Fast forward two-hours. We walked in circles up hills, down hills, over three barbed wire fences and faithfully followed our GPS reader for two wet hours. We were completely lost and ready to give up. Now we had two other teams not only following us because they claimed their GPS was not working, but our fearless leader thought it would be a good idea to merge the three teams into one team and then he conceited his leadership role. This soon became a session of who is Alpha.

I will be honest; I couldn’t take the incompetence any longer.  I tried to be a follower, but that is just not my nature I can’t watch inferior people attempt to lead and not do it correctly.  As a former law enforcement officer, I could never be second fiddle, I was always the leader.  So I took over, I taught myself to read the GPS (which at this point was deemed broken) and started following the path it set. With the 40 people just standing around and complaining on what to do next, I attempted to tell them my GPS was in fact working and I found the trail and in the end, I led them to the fire (yes the GPS worked fine).  But I was met with resistance, which I thought was funny, the guys drinking beer the whole time and who wanted to take us all back to the beginning (claiming to want to start over) so he could quit. I couldn’t quit.

We reached the check point, the bon fire and right there we had several quit. No worries for me I was all ready for my first mission.  It was funny that one of the teams who claimed the GPS was not working, had it looked at and it worked fine…again I think operator error.

We get our first mission and I was asked to lead us, so I took the GPS and led us straight to the point, found our object and back again. Our group had turned into 21 people at this point since we merged groups and once again I am amazed at the lack of enthusiasm by the participants. It is cold and rainy, no one wants to jog to get the blood pumping, no one wants to do anything other than bitch about how cold and wet they are.  Did we carry the big rock we were asked to get? No, no we broke it into a very small rock which had enough red paint on it to verify it was once the correct rock.

After completing the first mission, we were asked to wait, which we did for 45 minutes, they say so that the other teams could come back, well they never did, they quit and went to the lodge.

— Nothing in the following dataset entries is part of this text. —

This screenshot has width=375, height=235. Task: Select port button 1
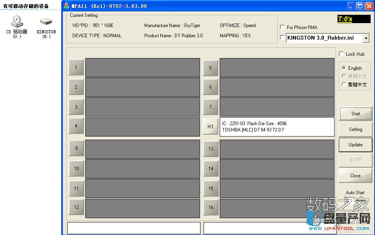76,67
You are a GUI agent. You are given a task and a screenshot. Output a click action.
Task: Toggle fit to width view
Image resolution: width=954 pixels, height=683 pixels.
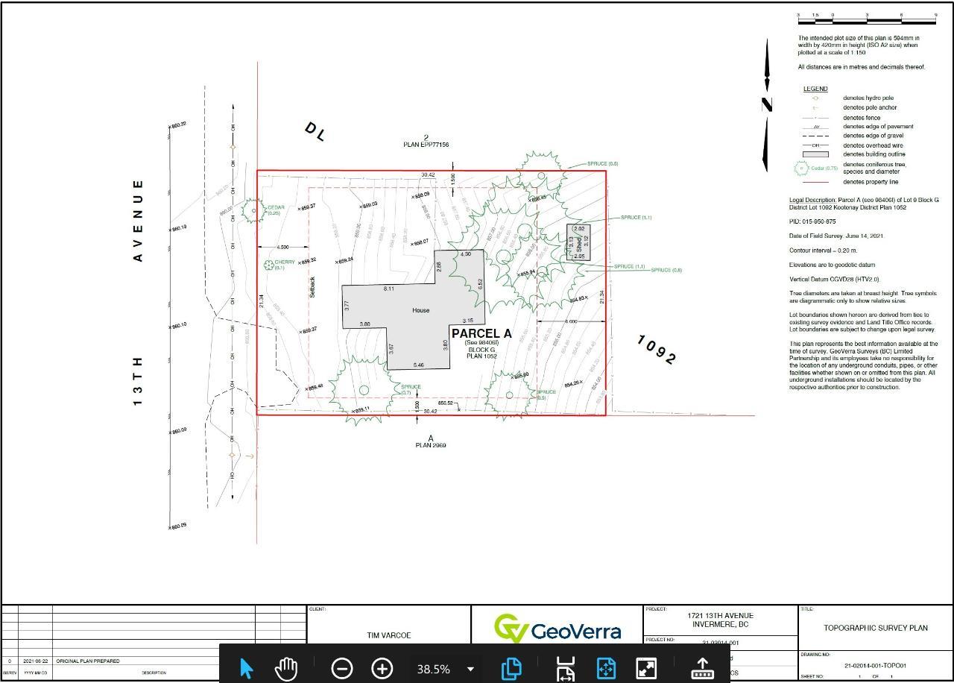[x=566, y=668]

The event was then cancelled and we were given our medals and t-shirts. They then had the gall to ask us to carry wood for them, break down the tent, pick up trash and take it all back to the lodge.  So I rounded up my faithful mud crew members that stayed with me and we headed back, so much for a three hour tour (where have I heard that before?)

I got to my car after midnight, by the time I got to my hotel, showered and got in bed it was after 1:00am. I was tired, hungry and exhausted; I imagine we walked for a good 8 miles or so. All I had to eat was subway at 2:00pm, I went to bed hungry.  I set my wake up call for 5:30am; I have the Super Spartan the 8am wave by the way.